[[ Records shown open ]]

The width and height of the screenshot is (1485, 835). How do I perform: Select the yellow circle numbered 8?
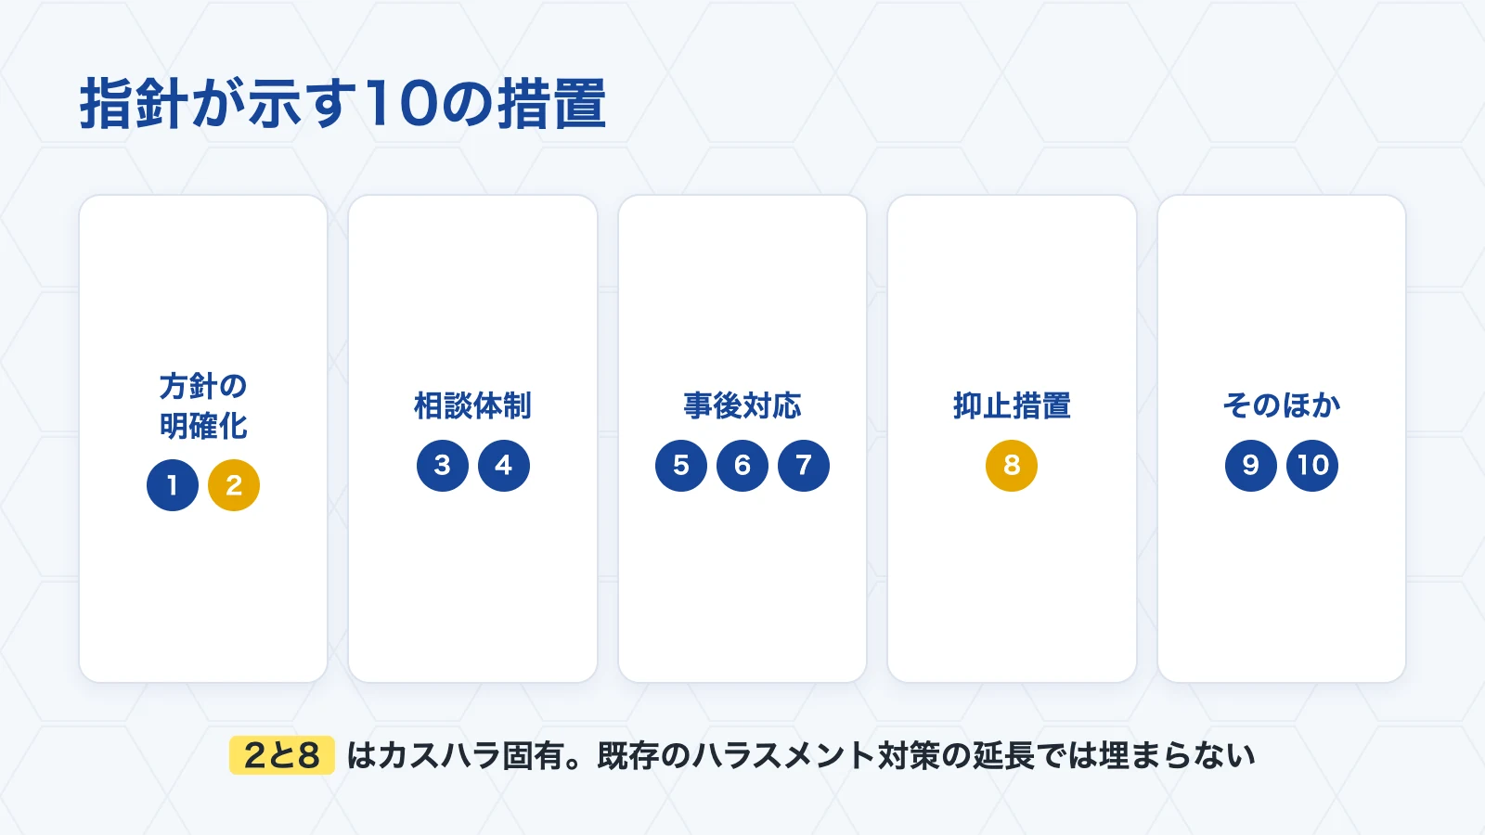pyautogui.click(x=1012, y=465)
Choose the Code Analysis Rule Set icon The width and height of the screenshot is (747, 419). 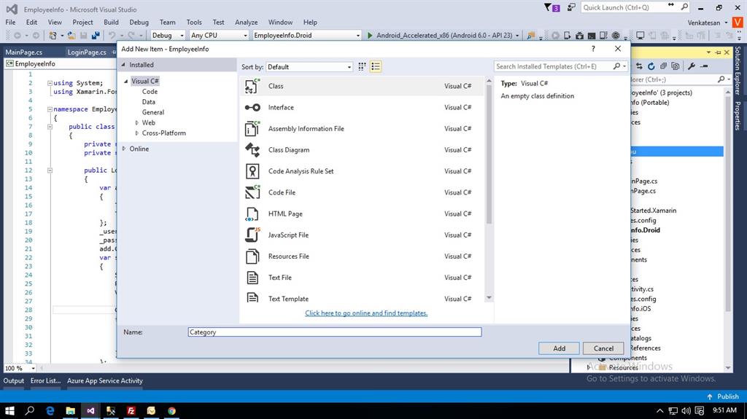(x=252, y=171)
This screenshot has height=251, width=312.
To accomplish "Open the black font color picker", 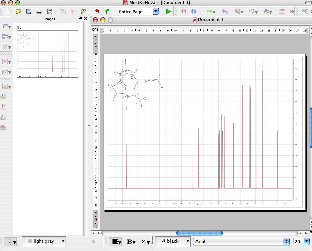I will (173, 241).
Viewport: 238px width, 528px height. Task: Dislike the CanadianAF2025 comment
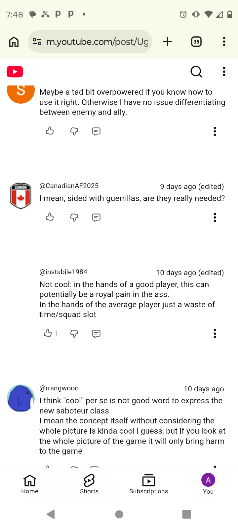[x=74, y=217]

[[ Records shown closed ]]

> _Try it_: Print, without pictures, exactly the lines from the one containing "Viewport: 238px width, 528px" through the final line of the records above.

> _Exercise solution_:
Viewport: 238px width, 528px height. Task: Dislike the CanadianAF2025 comment
[x=74, y=217]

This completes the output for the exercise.